It has not yet been a month since Gov. Otter first hinted at Mr. Luna's sweeping plan to turn Idaho education upside down. It has been less than two weeks since the legislation was posted on the Department of Education website. When Mr. Luna briefed JFAC at its pre-session meeting in November, he gave no hint that a plan like this was coming.
Mr. Luna is asking you to remake a public education system that Mr. Luna himself praised repeatedly while seeking another term last year. The Idaho Education Association has many serious issues with Mr. Luna’s plan.
Mr. Luna claims that this plan would increase Idaho student-teacher ratios from 18.2 to 19.8, but several Idaho districts have done analyses of the Luna proposals showing that class sizes – already far higher than that – would grow by three to five students.
And although Mr. Luna says class sizes will not increase before Grade 4, our analysis shows this is not true for small districts with fewer than 168 students in grades 1-3. For example, the Council Schools in Senator Pearce’s district, with 49 children in the early primary grades, would lose more than $107,000 for those grades alone if the Luna plan passes.

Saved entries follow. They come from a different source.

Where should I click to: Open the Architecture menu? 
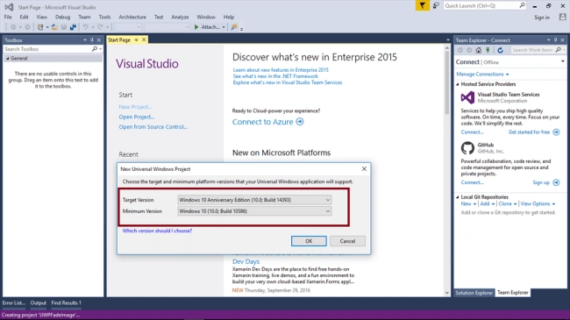[132, 17]
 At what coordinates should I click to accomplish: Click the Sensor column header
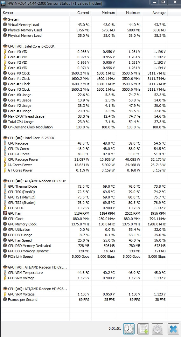point(35,13)
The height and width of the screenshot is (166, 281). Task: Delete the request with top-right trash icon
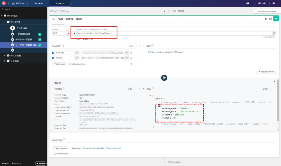click(266, 19)
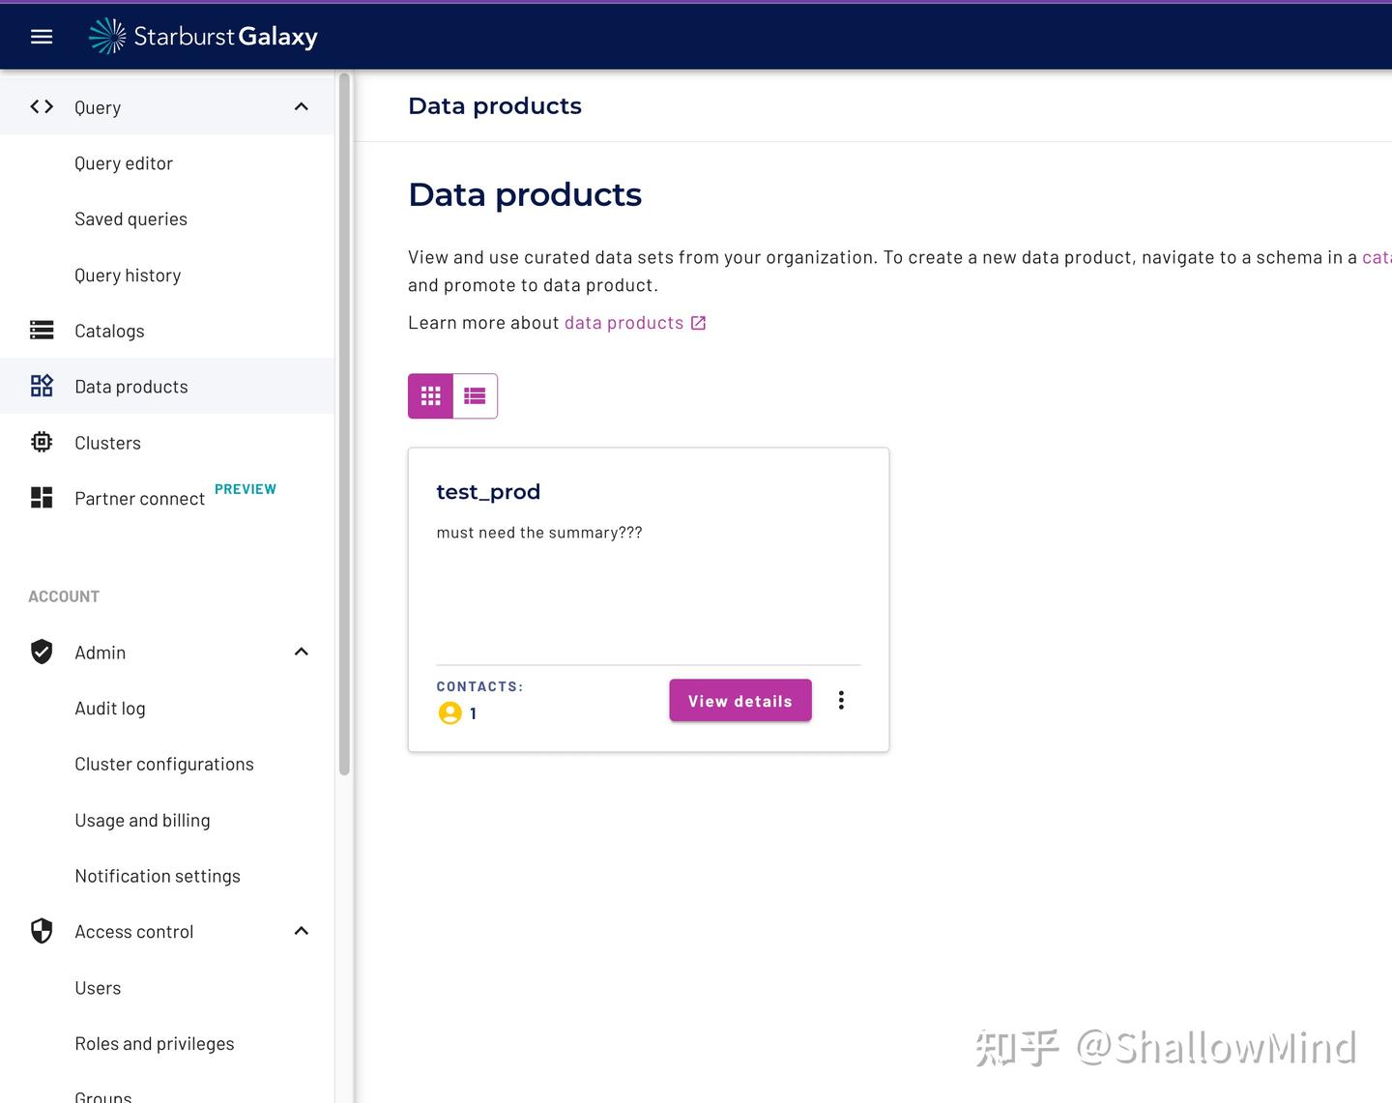Switch to grid view layout
Screen dimensions: 1392x1103
(x=431, y=396)
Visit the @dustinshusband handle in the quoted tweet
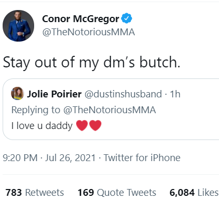 (x=123, y=94)
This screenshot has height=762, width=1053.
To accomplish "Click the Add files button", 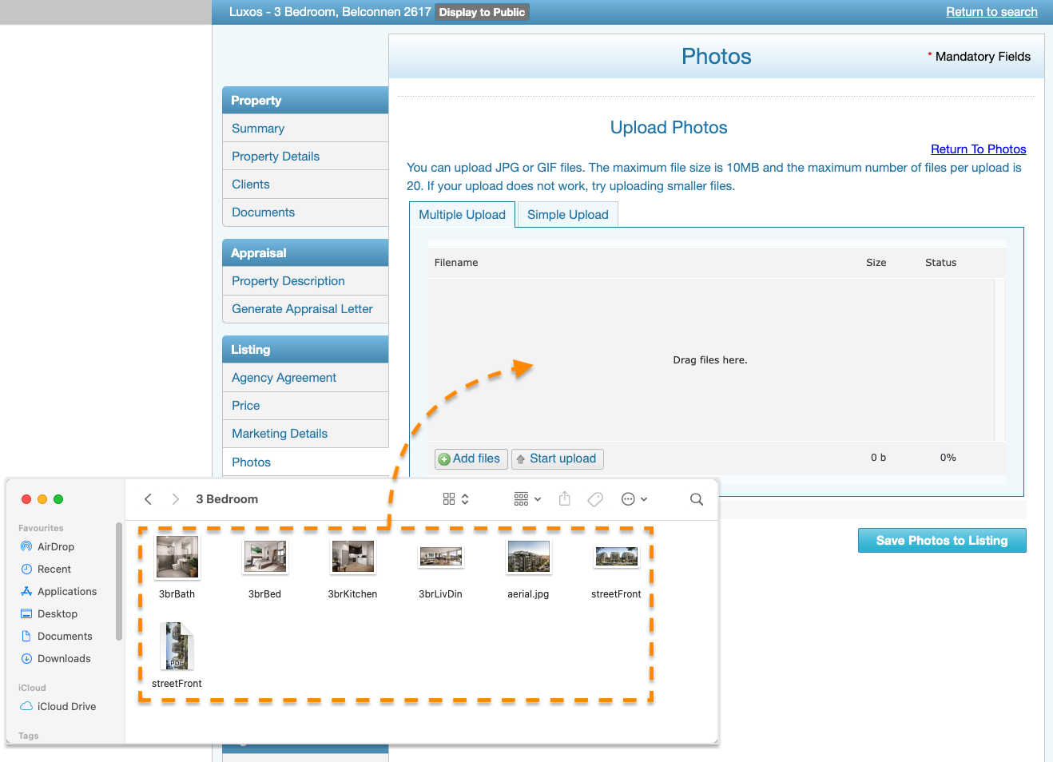I will (x=471, y=458).
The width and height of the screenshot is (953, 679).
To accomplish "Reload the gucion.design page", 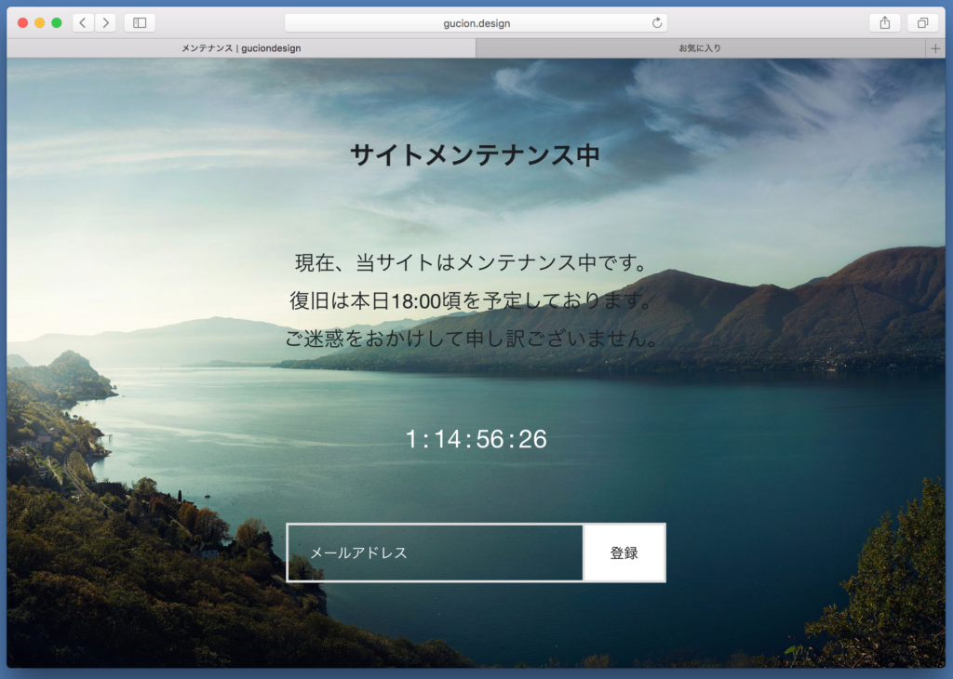I will point(657,23).
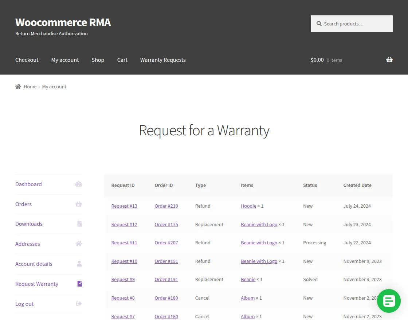Open the cart basket icon in the header

click(389, 60)
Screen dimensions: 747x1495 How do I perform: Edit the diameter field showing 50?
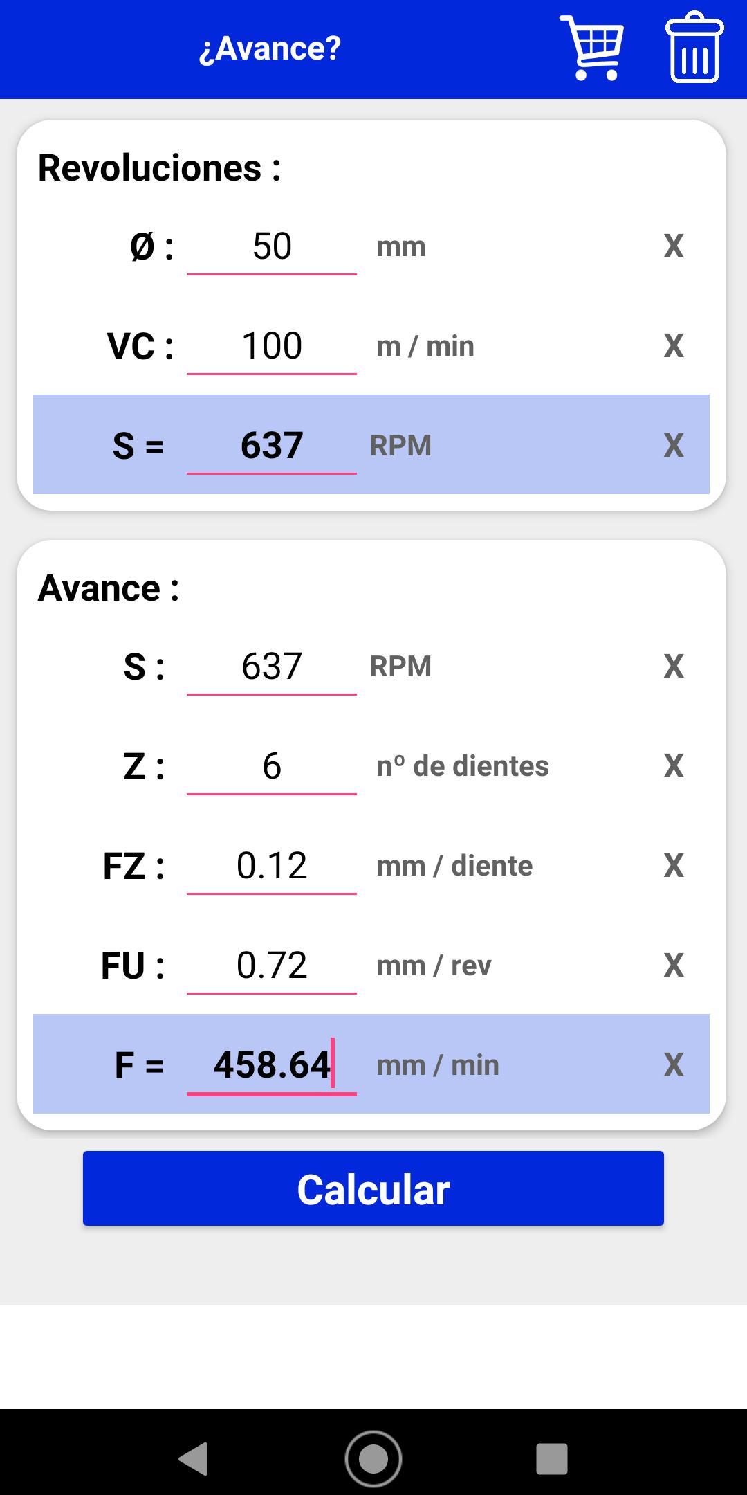pos(272,247)
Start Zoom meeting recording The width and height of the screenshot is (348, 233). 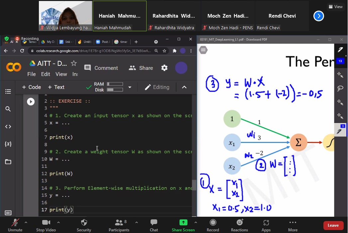pos(213,225)

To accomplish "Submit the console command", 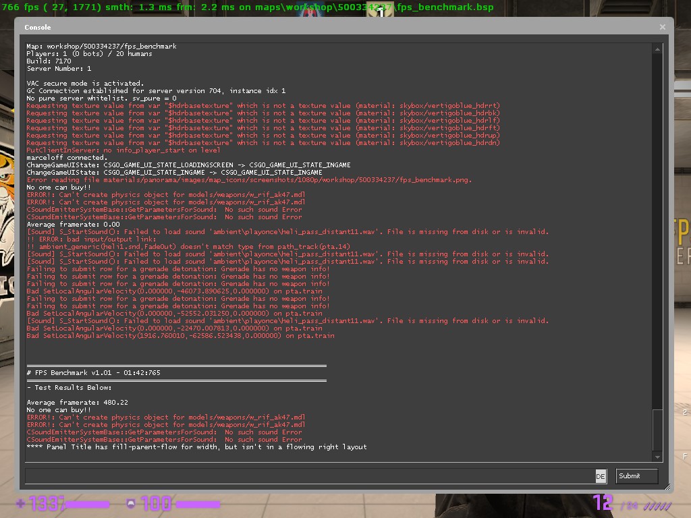I will tap(637, 476).
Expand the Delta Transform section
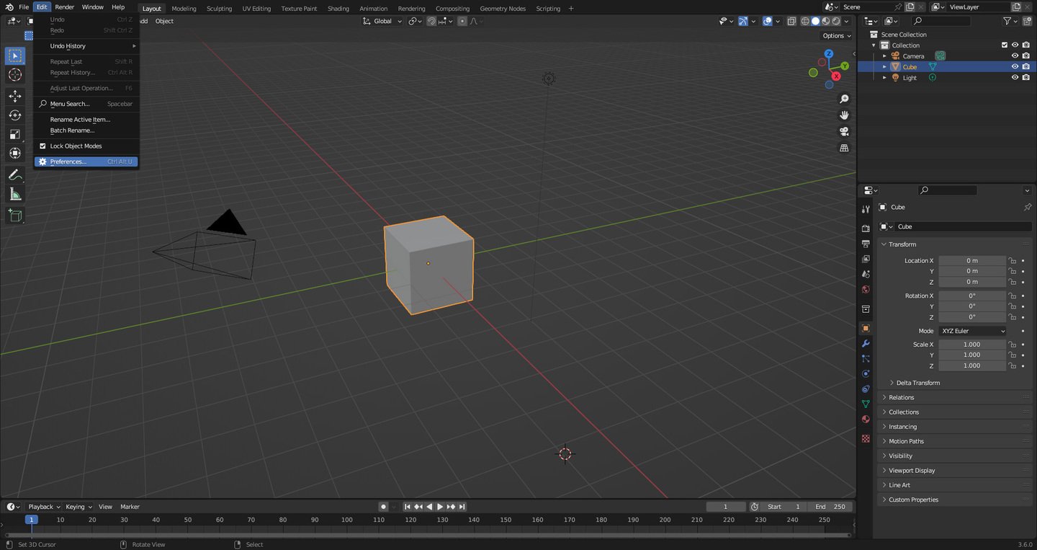The image size is (1037, 550). [x=917, y=383]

Statewide, small districts would lose nearly 5 million dollars in funding for our youngest students.
We have no idea where else the figures may be incomplete or incorrect . But Idaho educators believe, as these examples show, that Mr. Luna's plan was hastily compiled and has an agenda that most educators and parents believe is wrong and dangerous for our children.
Much of the attention around the Luna plan has focused on its “mobile computing devices” and online courses, and less has been said about how his “Labor Relations and Employee Entitlements” legislation would gut teacher rights in Idaho. Mr. Luna repeatedly says that highly-effective teachers are the most important part of his plan, yet his proposed legislation goes out of its way to devalue teachers. This goes against a long history of education collaboration in Idaho.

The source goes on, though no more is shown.